The debate over Iran’s nuclear programme heated up over the summer, with advocates for a military strike against Tehran at loggerheads with analysts calling for a diplomatic resolution. Unknown to many of them at the time, a computer virus, likely written by a government, was moving quickly around the globe, infecting specific computer systems at nuclear plants.
“An electronic war has been launched against Iran,” Mahmoud Liaii, a top official in Tehran, was quoted as saying in September, after the country confirmed the worm infected its systems.
By the time he reacted, a technology firm in Bulgaria had already exposed the existence of what became known as the Stuxnet virus and Siemens, the German company which made the targeted systems, was working on a fix.
Experts believe the virus was likely around since 2009, sliding under firewalls undetected.
Stuxnet alerted the world yet again to a recurring problem which was brought to the international forefront in 2000, when a virus with the enticing message, “I love you”, caused billions of dollars in damage around the world.
Two Philippine students, using equipment worth less than $1,000, were behind that attack and were later set free after authorities realised they had violated no law.
Since then, viruses have become subtler, faster, more aggressive and harder to trace, while the nascent rulebook is still weak.
“We are not looking at threats in a traditional sense. It is not business as usual,” said Alex Ntoko, who heads up the International Telecommunications Union’s (ITU) Corporate Strategy Division. “Any individual who can write code is a potential superpower.”
Consultants suggest that even the technological heavyweights have been lax in the cyber world.
Israel only recently began to limit its soldiers’ access to the web when they were on military computers – years after the first top-secret documents accidentally entered public online domain.
Earlier this year, Noah Shachtman, writing for the Progressive Policy Institute, noted that the Pentagon was looking to ban access from its computers to social media sites, seeing no other way to ensure confidentiality, even as it kept secret data flowing through unencrypted networks.
The US and Israel are the prime suspects in the Stuxnet virus. But they are not the only countries believed to be engaging in dirty programming wars.
China ran afoul of the US and its private sector behemoths, including Google, on various occasions in the last eight years, accused of numerous hacks. North Korea has been charged with trying to overload or disrupt Western networks.
And the Georgian parliament’s website was embarrassingly hacked in 2008, during the country’s brief and disastrous war with Russia.

———

▶ **EXERCISE PROMPT**:
Extend the article on Stuxnet and state-linked cyberattacks, picking up after its closing sentence about the Georgian parliament's website. The items that follow were drawn from a separate source and have no connection to the article.

———

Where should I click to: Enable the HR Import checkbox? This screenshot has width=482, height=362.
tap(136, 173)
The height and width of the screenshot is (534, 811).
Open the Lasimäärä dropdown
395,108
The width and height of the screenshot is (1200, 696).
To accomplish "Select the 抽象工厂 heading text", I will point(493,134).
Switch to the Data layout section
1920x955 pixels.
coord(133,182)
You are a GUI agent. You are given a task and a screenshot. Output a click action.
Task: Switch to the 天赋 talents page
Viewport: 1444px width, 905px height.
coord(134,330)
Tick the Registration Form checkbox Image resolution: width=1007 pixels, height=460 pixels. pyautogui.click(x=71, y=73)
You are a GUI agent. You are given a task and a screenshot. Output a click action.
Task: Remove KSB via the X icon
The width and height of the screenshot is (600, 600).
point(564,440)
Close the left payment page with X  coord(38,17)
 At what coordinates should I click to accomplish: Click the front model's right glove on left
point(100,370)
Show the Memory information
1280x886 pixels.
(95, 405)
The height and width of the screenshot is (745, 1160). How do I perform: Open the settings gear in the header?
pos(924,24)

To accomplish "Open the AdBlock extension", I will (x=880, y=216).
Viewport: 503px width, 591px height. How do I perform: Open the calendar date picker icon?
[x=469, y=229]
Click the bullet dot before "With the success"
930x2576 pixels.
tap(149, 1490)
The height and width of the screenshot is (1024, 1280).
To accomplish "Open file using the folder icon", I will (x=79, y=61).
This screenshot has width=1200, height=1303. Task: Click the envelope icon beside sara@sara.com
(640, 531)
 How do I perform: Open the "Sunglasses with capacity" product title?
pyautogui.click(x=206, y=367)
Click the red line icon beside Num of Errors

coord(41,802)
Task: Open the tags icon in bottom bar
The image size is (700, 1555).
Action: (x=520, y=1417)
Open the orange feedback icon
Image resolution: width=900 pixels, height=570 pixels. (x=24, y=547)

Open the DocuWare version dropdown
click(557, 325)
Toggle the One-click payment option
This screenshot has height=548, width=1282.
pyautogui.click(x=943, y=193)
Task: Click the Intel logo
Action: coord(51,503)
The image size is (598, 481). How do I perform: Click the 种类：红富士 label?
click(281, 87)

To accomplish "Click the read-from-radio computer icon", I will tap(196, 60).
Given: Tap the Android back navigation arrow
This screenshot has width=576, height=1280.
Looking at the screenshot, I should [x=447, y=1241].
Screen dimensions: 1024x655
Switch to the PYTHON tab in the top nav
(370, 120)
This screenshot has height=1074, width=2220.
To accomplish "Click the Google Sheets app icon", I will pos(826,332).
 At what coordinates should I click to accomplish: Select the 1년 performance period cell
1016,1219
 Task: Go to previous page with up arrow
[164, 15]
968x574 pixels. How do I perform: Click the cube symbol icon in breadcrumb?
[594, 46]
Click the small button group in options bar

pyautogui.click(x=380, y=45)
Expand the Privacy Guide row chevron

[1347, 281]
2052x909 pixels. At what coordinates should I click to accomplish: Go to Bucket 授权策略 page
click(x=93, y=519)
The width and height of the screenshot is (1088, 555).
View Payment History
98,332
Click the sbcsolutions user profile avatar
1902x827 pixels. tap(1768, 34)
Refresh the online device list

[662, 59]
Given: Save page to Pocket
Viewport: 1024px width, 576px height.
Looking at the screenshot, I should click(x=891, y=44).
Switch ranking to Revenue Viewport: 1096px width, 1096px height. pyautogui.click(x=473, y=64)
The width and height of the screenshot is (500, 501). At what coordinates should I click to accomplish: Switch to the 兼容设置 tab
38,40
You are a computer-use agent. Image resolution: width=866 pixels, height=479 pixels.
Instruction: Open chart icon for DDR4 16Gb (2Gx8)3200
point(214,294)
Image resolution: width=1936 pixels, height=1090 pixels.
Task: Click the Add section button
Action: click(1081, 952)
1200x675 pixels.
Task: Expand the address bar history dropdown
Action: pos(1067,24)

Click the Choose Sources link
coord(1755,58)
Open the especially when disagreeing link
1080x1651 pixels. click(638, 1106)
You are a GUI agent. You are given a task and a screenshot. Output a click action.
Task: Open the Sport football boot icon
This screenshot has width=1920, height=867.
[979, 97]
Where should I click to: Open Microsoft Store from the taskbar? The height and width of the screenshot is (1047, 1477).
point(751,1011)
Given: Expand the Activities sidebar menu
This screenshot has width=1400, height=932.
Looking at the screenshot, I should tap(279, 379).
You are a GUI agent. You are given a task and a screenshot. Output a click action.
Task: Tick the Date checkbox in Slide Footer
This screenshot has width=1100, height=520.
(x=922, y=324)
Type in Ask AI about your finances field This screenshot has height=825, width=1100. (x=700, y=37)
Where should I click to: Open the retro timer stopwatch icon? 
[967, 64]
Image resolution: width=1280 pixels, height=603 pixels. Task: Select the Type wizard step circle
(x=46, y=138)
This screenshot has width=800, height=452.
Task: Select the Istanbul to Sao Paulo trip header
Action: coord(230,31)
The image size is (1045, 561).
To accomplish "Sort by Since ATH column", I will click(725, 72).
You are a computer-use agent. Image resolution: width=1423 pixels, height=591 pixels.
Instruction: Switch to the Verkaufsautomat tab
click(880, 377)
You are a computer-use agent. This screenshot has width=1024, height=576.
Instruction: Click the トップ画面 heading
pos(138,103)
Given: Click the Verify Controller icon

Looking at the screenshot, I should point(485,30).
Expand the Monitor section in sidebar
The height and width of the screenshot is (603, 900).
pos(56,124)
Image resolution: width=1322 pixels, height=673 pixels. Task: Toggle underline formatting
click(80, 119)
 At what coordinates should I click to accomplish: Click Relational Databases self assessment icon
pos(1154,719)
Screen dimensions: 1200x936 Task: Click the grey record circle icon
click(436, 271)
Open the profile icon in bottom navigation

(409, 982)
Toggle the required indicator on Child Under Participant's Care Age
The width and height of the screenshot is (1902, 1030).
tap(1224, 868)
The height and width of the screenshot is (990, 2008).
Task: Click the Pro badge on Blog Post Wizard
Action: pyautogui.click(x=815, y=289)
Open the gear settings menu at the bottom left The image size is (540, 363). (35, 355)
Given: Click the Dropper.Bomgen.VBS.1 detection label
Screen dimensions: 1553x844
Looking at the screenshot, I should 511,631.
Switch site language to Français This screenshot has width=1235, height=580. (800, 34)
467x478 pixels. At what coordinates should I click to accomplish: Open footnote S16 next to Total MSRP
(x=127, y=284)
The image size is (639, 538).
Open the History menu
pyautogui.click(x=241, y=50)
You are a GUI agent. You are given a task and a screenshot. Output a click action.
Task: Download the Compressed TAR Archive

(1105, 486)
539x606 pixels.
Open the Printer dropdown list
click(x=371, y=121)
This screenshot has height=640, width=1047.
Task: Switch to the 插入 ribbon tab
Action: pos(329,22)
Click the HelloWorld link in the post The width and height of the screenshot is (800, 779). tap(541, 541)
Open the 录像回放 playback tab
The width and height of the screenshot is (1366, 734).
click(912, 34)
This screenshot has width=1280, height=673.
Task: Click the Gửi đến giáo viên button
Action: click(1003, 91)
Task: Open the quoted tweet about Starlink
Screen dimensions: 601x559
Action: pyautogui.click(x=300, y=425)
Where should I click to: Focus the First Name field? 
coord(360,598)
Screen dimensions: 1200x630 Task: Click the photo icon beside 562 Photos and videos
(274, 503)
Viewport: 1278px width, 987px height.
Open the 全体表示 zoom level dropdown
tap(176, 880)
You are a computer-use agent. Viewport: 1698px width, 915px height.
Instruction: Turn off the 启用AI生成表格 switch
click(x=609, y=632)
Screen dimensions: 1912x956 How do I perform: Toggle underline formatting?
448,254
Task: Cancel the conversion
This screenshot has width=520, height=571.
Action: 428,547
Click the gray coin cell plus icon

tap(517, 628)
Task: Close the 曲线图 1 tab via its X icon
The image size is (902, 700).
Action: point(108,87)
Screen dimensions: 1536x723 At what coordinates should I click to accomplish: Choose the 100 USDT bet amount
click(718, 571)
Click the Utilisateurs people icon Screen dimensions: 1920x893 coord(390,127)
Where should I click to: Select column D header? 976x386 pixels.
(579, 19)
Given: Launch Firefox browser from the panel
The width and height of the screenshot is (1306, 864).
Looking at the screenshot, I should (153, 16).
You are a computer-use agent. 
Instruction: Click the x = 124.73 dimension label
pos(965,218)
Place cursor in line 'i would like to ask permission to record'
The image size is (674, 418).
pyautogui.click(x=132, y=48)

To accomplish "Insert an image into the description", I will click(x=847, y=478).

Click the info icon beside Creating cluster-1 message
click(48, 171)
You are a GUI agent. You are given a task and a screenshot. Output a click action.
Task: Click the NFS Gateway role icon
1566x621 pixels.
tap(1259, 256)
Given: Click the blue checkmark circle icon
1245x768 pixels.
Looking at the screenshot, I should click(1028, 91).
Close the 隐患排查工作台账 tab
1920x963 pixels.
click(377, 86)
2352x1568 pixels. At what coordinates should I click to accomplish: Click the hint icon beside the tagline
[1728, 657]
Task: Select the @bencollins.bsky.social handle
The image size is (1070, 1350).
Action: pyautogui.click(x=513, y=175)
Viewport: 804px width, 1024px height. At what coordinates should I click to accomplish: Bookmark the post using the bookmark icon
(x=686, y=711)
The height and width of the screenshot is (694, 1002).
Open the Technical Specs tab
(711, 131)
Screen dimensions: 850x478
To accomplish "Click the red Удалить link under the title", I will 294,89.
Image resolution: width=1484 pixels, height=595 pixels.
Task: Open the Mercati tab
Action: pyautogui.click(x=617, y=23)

———

▶ **REPLY TO THE TASK**:
“In Georgia, we saw a case that might have been an example of cyber war, but only because it occurred at time of declared war. But Georgia never followed it up as such,” said Eneken Tikk, the legal adviser to the CCD COE, a cyber research unit accredited to NATO.
For now, though, cyber war and its legalities remain theoretical.
In 1863, modern warfare established its first rules. Over the years, new technologies were used on the battlefields and the agreements morphed into the generally accepted laws of war laid out in the Geneva Convention.
The International Committee of the Red Cross (ICRC) believes the rules were created by open-minded people.
“International humanitarian law applies to any new technology. It doesn’t matter that the technology was not dreamed of by the founders,” says Robin Geiss with the ICRC’s legal team.
Geiss recently attended the Bruges Colloquium in Belgium, where military specialists, lawyers and tech gurus gathered to discuss legislation on cyber-warfare, the military use of outer space, drones and automated weapons systems.
“We traditionally dealt with kinetic violence, meaning that we saw the damage right away. With cyber, it is more clandestine and may not be immediately visible,” he explained.
But the rules of attack still apply. Which means the launcher of a virus must differentiate between civilian and military targets. Failure to do so could be tantamount to a war crime.
A cyber attack “is not just about inflicting harm on a computer but harm on critical infrastructure”, said Ntoko at the ITU. Power grids, water networks, railway tracks are all online in some form.
Last month, in the first ever public appearance by a head of the British secret services, Sir John Sawyer laid out his outlook.
“It’s more than obvious that the dangers of terrorism, nuclear proliferation and cyber attack are not much impressed by international borders,” Sawyer said.
Ntoko believes this borderless threat requires a UN brokered treaty to regulate the networks.
However, extreme differences still remain between major powers.
For example, officials in Washington have seen Moscow’s proposals for an international treaty as efforts to ensure control rests in the hands of governments, placing restraints on the internet.
“The discipline is too immature to push for international consensus,” said Tikki, the lawyer.
In the meantime, rights groups in the West are worried about privacy. US officials have admitted that the top-secret National Security Agency was “over-collecting” information on citizens.
The balance for security, liberty and humanitarian checkpoints in the cyber world is not easily reached, experts warn.
The people at the Red Cross hope at least safeguards can be put in place before hostilities rage, to ensure protection for the weakest: civilians who suffer first and harshest in any war.